(Collected data entries)
============

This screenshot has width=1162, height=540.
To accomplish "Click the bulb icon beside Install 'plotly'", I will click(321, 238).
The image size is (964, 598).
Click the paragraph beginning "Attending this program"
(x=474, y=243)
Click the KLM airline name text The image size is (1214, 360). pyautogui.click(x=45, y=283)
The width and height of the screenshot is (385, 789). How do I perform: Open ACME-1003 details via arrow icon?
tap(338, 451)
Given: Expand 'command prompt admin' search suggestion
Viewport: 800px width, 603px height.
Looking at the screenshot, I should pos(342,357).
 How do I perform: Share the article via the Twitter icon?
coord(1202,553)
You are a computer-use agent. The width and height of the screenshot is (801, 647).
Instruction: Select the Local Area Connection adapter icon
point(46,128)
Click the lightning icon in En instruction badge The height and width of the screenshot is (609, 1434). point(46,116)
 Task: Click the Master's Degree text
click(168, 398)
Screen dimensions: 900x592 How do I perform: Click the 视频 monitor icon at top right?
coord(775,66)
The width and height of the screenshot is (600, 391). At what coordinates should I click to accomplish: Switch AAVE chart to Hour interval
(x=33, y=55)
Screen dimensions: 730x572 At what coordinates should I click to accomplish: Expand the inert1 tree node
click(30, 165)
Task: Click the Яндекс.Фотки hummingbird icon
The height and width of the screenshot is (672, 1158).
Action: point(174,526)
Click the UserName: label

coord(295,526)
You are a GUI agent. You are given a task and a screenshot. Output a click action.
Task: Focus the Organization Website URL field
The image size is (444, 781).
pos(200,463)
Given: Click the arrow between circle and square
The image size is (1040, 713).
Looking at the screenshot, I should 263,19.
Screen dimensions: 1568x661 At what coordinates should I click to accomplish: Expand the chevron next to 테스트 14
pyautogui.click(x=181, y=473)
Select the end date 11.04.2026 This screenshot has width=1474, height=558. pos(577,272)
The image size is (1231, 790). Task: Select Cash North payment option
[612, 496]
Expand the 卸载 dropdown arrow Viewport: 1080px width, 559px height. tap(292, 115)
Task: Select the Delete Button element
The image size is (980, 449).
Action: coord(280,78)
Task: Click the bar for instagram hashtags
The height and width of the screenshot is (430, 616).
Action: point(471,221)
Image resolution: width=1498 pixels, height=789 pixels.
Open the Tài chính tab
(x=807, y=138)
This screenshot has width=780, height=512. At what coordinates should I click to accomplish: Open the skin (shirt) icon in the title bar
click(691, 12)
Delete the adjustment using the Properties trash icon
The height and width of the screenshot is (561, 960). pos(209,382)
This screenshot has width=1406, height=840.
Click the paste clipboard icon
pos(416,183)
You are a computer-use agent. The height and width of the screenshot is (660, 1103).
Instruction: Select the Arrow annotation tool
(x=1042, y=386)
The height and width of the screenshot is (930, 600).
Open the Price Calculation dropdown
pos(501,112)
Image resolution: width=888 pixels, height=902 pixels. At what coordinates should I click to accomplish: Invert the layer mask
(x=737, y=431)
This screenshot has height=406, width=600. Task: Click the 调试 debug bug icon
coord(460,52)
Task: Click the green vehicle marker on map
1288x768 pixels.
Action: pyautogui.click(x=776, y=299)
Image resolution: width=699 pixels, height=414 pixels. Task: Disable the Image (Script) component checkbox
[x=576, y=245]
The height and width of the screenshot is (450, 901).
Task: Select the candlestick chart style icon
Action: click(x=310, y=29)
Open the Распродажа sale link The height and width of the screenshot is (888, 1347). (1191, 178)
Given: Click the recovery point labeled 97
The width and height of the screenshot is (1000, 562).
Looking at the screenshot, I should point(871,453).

============

● **About this task**
Looking at the entries above, can you reproduce exactly the lines from the one that holds "Given: Click the arrow" through the one that holds "Task: Select the Delete Button element", and only those?

● **Task answer**
Given: Click the arrow between circle and square
The image size is (1040, 713).
Looking at the screenshot, I should 263,19.
Screen dimensions: 1568x661 At what coordinates should I click to accomplish: Expand the chevron next to 테스트 14
pyautogui.click(x=181, y=473)
Select the end date 11.04.2026 This screenshot has width=1474, height=558. pos(577,272)
The image size is (1231, 790). Task: Select Cash North payment option
[612, 496]
Expand the 卸载 dropdown arrow Viewport: 1080px width, 559px height. tap(292, 115)
Task: Select the Delete Button element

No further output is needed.